SAN CLEMENTE, Calif., September 19, 2013 – ICU Medical, Inc. (NASDAQ: ICUI) today announced that two new studies presented this week at the 37th Annual Association of Pediatric Hematology/Oncology Nurses (APHON) Annual Conference in Louisville, KY showed that the company’s ChemoClave® closed system and closed system transfer device (CSTD) improves patient and clinician safety by reducing hazardous drug exposure and eliminating accidental needlesticks.
The studies were performed by clinicians at two major children’s hospitals—The Center for Cancer and Blood Disorders at Children’s National Medical Center in Washington DC, and Cook Children’s Medical Center (CCMC) in Fort Worth, TX—who will be available to discuss their findings at the ICU Medical booth (#205) at the APHON conference.
In the study titled Reducing Hazardous Drug Exposure: Are All Closed Systems Created Equal? a research team from Children’s National Medical Center reported on an initiative to reduce hazardous drug spills, blood exposure, and the risks associated with an open central venous catheter caused when a CSTD disconnects from a patient’s IV tubing. The initiative was begun following “a dramatic rise in exposure to antineoplastic agents due to spills as a direct result of disconnections of the infusion tubing to the CSTD.” (PhaSealTM, Beccton, Dickenson, and Company).
The safety improvement process was implemented in two phases. The first phase involved assembling an interdisciplinary team to identify the root cause of hazardous drug spills during patient administration. This team evaluated incident report data and consulted with PhaSeal CSTD manufacturer representative. Subsequent practice changes were instituted, and both nursing and pharmacy teams were reeducated. The outcomes of these changes were recorded and analyzed.
During the second phase, the interdisciplinary team researched alternative CSTD systems, including the ICU Medical ChemoClave needlefree CSTD, featuring the Spinning Spiros® CSTD male luer. The team conducted a trial of the system in June 2012, and implemented the product in November 2012.
In spite of efforts to reduce disconnects with the existing PhaSeal product, there continued to be disconnects on a regular basis, the researchers reported. After research and a product trial were completed, the team at Children’s National Medical Center introduced and implemented the ChemoClave needlefree CSTD featuring the Spinning Spiros in November 2012. To date, there have been no exposures to hazardous drugs from disconnects following the conversion to the ChemoClave system.

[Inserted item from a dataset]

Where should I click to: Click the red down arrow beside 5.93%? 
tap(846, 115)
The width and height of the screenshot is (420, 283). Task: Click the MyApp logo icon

“The Spiros CSTD male luer proved to be an effective solution for reducing disconnects and the potential for dangerous exposure to hazardous drugs and blood, and complications related to an open line,” the researchers concluded, adding that the Spiros’ “small size is ideal for our pediatric patients, increasing patient/family satisfaction.”
In the study titled Improving Chemotherapy Safety via Use of ChemoClave® System (Spiros®), Priming Technique, DoseEdge™, and Volutrols, researchers from Cook Children’s Medical Center took a multi-faceted approach to safety improvement aimed at reducing exposure to hazardous drugs during both pharmacy preparation and patient administration. In order to decrease the potential for aerosolization and leaks of dangerous chemotherapy drugs, CCMC implemented the ChemoClave CSTD, which included the Spiros CSTD male luer, needlefree vial access devices and bag spikes, and administration devices.
To facilitate the effective implementation of ChemoClave, ICU Medical provided in-servicing for both pharmacy and nursing staff and worked to create a custom administration set with a pre-bonded Spiros. ChemoClave made it possible for CCMC staff to prime tubing under the compounding hood, helping to minimize the risk of chemotherapy aerosolization and surface contamination in the medication room, while also decreasing the risk of microbial contamination of the patient line. In addition to the ChemoClave system, CCMC initiated a variety of practice changes including priming with chemotherapy drugs, utilizing the DoseEdge™ pharmacy system, and using volutrols for time-limited infusions.
As a result of these efforts, CCMC has not experienced any events related to chemotherapy leaks since February 2012. Following additional process changes in chemotherapy drug preparation and administration, overall central line associated bloodstream infection rates for the Hematology/Oncology and Stem Cell Transplant units decreased from 5.8 per 1,000 catheter days in 2009 to 1.6 per 1,000 catheter days in 2012.
“Implementation of the ChemoClave system, in combination with a variety of procedural improvements, correlated with a reduction to zero chemotherapy leaks or spills,” the researchers concluded.